With An Introduction By Augustine Courtauld

CHAPMAN, F. Spencer

CHAPMAN, F. Spencer Watkins' Last Expedition With An Introduction By Augustine Courtauld

Chatto & Windus, 1934.

First edition. 8vo. Original publisher's green cloth, lettered in gilt on the spine. Top edge green. In the rare pictorial dustwrapper showing a wraparound photographic Arctic scene. Forty-eight photographs plates, one inset map of the expedition's route, and a large folding map of their sledging routes. A near fine copy, bright and clean with some foxing to the page edges only, in a very good dustwrapper indeed, which has a little wear and abrasion to the spine and a crease to the lower panel. This notwithstanding, an attractive example in an uncommon dustwrapper.

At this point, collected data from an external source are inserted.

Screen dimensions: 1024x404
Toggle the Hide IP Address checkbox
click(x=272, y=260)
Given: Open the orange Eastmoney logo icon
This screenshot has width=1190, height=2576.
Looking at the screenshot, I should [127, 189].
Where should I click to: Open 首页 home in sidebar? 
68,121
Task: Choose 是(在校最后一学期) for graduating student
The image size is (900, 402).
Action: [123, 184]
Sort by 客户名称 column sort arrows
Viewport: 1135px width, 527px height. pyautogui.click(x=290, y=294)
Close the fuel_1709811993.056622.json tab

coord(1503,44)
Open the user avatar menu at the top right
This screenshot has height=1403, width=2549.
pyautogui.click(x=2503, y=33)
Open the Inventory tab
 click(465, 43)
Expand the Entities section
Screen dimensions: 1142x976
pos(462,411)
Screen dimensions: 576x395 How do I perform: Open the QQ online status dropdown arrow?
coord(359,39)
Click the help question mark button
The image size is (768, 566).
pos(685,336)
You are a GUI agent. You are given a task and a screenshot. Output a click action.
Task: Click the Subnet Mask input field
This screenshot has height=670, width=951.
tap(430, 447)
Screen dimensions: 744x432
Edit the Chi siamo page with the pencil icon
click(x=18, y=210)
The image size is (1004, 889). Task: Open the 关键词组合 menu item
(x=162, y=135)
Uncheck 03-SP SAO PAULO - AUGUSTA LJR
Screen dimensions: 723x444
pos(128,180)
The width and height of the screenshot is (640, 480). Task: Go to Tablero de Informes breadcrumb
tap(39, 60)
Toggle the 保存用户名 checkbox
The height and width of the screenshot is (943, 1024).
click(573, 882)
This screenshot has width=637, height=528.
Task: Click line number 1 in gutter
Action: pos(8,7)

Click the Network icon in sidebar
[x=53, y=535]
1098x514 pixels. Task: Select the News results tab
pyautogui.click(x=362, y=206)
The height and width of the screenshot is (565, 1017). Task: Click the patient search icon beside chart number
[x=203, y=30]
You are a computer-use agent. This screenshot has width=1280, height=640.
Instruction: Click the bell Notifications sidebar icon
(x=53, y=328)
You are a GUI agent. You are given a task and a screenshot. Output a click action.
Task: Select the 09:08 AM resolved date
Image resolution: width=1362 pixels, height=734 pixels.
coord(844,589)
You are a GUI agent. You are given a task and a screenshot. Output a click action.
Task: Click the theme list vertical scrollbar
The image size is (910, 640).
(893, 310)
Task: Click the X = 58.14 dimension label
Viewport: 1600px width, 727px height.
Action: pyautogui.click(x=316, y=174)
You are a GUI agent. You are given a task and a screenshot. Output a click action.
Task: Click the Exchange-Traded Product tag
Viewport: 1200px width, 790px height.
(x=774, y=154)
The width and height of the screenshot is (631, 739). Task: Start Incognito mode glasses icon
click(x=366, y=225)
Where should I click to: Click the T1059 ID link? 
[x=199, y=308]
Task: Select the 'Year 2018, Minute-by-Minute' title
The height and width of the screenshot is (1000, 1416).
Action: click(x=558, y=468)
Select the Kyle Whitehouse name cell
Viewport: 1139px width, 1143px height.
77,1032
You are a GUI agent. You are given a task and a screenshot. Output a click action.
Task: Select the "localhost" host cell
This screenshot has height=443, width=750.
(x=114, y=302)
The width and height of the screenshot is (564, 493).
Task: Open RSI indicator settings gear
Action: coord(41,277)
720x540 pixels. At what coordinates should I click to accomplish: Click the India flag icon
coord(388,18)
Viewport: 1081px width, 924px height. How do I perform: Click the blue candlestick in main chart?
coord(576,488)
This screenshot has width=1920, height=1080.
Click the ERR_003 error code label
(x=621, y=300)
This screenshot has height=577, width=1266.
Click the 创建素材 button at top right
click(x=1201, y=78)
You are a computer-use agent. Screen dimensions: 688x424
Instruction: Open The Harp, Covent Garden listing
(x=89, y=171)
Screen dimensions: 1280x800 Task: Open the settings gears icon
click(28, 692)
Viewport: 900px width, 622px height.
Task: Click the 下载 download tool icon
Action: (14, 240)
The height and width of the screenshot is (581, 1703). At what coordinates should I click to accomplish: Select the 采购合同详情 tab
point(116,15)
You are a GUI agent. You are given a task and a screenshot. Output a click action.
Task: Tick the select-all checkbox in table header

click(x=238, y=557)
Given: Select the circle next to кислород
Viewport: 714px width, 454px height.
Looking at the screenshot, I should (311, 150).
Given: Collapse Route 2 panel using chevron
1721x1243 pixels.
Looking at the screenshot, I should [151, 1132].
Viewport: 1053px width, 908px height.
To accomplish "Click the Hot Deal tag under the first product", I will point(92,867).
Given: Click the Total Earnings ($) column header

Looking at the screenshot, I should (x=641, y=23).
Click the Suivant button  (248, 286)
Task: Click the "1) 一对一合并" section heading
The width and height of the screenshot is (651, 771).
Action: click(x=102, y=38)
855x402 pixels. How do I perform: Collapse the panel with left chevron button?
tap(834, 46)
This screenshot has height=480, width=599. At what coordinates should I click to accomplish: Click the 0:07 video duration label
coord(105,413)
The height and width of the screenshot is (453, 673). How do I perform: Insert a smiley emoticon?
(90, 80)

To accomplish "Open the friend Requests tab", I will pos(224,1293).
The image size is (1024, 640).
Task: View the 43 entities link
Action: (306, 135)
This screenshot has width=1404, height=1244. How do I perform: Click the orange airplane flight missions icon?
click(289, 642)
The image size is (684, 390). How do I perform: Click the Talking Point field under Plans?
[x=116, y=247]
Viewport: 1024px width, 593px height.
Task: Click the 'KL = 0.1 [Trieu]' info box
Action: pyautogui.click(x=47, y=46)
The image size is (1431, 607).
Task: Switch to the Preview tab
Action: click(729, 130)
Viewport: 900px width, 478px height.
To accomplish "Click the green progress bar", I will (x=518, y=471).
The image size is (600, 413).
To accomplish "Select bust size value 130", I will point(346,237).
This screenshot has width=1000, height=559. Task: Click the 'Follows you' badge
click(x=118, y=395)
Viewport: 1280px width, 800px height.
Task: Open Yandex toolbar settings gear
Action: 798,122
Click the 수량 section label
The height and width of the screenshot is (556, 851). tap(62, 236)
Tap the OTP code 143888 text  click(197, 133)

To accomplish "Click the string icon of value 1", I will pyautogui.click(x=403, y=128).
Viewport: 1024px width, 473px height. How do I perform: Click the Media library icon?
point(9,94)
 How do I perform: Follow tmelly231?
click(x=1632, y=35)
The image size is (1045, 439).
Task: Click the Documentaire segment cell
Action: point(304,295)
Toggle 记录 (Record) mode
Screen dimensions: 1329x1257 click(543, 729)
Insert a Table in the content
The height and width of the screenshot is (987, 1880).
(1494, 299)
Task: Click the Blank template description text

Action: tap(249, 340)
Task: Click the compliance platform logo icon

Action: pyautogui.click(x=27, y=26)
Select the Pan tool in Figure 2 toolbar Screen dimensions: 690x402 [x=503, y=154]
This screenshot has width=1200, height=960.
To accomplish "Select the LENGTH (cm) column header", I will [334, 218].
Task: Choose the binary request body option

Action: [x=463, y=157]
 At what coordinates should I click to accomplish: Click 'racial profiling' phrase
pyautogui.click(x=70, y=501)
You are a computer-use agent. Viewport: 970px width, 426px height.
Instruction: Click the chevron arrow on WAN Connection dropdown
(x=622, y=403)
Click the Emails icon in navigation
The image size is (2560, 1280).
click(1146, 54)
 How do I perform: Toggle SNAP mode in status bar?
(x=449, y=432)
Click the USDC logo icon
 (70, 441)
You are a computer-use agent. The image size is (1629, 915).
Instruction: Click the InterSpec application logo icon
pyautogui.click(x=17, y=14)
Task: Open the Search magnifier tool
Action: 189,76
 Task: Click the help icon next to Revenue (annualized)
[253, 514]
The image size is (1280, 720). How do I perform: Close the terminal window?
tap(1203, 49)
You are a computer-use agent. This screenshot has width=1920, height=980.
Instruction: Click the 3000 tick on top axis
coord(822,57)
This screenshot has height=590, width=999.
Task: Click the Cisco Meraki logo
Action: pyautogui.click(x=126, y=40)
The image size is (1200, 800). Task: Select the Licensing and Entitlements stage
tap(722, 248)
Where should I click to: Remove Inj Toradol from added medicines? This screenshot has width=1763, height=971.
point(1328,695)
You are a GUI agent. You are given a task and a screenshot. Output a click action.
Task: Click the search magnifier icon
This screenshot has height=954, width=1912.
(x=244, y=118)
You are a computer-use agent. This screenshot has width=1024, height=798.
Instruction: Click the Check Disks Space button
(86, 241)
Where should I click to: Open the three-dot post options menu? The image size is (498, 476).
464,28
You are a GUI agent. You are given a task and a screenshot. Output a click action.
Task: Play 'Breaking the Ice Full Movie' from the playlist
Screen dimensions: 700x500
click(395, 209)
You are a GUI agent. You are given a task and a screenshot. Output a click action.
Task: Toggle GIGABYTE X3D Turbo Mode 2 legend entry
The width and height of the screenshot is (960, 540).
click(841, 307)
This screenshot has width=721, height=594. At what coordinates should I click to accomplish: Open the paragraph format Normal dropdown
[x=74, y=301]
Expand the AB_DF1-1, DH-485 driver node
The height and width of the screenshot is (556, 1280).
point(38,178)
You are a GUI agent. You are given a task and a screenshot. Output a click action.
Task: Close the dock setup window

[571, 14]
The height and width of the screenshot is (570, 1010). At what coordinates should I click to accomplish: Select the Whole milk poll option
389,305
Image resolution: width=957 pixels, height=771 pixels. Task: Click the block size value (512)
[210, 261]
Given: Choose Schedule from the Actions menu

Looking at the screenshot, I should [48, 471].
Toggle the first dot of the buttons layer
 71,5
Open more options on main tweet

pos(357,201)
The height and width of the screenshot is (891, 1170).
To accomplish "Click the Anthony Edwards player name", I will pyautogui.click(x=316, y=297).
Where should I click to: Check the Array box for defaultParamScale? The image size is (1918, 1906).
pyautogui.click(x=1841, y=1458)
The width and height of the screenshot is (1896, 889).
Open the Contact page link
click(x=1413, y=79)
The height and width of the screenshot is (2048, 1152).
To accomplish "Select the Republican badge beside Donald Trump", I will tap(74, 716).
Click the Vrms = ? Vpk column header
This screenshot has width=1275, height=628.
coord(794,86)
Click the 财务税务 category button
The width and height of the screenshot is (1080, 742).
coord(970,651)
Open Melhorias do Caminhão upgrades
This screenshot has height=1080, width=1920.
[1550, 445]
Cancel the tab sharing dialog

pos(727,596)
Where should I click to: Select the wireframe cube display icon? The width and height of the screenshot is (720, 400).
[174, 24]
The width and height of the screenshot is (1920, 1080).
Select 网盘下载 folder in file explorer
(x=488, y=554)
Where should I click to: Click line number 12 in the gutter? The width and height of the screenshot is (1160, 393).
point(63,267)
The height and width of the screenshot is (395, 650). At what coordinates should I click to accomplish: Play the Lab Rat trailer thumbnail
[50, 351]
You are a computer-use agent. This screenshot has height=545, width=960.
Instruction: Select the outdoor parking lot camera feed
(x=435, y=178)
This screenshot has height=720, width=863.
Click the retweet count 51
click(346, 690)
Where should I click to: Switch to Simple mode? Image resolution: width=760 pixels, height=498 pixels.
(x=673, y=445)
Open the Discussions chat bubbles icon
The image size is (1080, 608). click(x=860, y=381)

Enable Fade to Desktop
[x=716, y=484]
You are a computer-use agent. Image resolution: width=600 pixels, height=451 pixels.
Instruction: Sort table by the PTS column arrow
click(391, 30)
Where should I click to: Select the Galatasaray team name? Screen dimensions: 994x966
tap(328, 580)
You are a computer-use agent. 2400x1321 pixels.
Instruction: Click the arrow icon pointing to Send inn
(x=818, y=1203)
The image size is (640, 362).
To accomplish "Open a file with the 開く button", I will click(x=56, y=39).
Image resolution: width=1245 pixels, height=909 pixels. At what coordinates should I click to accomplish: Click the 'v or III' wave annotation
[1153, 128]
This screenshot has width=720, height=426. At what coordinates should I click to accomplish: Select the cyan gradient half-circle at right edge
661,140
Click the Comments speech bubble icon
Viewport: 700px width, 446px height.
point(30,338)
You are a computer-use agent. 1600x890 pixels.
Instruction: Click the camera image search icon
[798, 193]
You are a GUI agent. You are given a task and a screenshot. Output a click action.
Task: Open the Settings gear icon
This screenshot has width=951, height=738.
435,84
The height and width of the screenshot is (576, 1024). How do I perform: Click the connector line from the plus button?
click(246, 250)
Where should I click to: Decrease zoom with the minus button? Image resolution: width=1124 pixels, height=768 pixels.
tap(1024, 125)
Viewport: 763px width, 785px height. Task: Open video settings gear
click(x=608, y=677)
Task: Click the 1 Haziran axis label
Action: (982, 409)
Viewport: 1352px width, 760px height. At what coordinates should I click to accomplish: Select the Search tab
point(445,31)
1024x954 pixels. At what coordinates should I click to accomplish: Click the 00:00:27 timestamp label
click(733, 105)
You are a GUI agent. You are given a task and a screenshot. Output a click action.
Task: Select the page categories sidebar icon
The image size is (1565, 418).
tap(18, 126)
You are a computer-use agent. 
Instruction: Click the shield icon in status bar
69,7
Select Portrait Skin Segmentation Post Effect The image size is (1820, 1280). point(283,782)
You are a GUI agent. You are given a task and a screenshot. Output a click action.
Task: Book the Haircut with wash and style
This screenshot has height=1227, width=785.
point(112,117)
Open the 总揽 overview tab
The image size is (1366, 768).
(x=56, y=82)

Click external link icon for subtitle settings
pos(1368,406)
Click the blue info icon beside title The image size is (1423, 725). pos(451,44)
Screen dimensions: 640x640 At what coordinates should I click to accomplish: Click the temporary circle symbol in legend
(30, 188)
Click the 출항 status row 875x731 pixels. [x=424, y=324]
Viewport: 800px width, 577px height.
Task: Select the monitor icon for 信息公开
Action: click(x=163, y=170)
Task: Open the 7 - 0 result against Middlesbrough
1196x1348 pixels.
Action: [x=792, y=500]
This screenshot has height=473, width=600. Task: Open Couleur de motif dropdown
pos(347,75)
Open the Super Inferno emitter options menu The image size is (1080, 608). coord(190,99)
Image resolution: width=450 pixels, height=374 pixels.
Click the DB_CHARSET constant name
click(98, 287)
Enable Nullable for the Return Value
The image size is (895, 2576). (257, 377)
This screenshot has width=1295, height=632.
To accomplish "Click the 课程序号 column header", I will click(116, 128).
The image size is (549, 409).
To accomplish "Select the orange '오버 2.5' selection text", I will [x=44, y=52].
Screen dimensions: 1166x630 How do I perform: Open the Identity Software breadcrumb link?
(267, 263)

The account of the remarkable young explorer Gino Watkins's fatal East Greenland Expedition, the sequel to his hugely successful British Arctic Air Route Expedition of 1930-1, and the fourth expedition he led by the age of twenty-five.
Following his British Arctic Air Route Expedition, Watkins was awarded the Founder's Medal from the Royal Geographical Society, and he and the rest of his team received the Polar Medal, the first to be awarded this honour in sixty years. His youth, he was just aged twenty-four at the time, and his achievements led to international recognition, and he sought to capitalise on this by raising funds for a trans-Antarctic expedition. However, due to the financial impact of the Great Depression he was unable to secure the required capital and had to settle for a return to Greenland in 1932 to continue the work of his previous expedition.
To feed his small team in Greenland Watkins had planned to hunt seals from his kayak, and on the 20th August 1932 he set out alone to hunt in the northern reach of Lake Fjord. Hours later, two of his team discovered his kayak upturned in the water, with its paddle floating nearby. Ann Savours has remarked of this that his companions "carried the empty kayak back to the base, scarcely believing that he could be dead" (ODNB).
Watkins's body was never found, and rightly so according his his biographer J. M. Scott:
"Gino Watkins had gone from the world in the full pride of his youth and self-sufficiency; gone cleanly out leaving no relic of mortality; leaving only the memory of a vivid life and a bright inspiration … it was right that none should see him dead."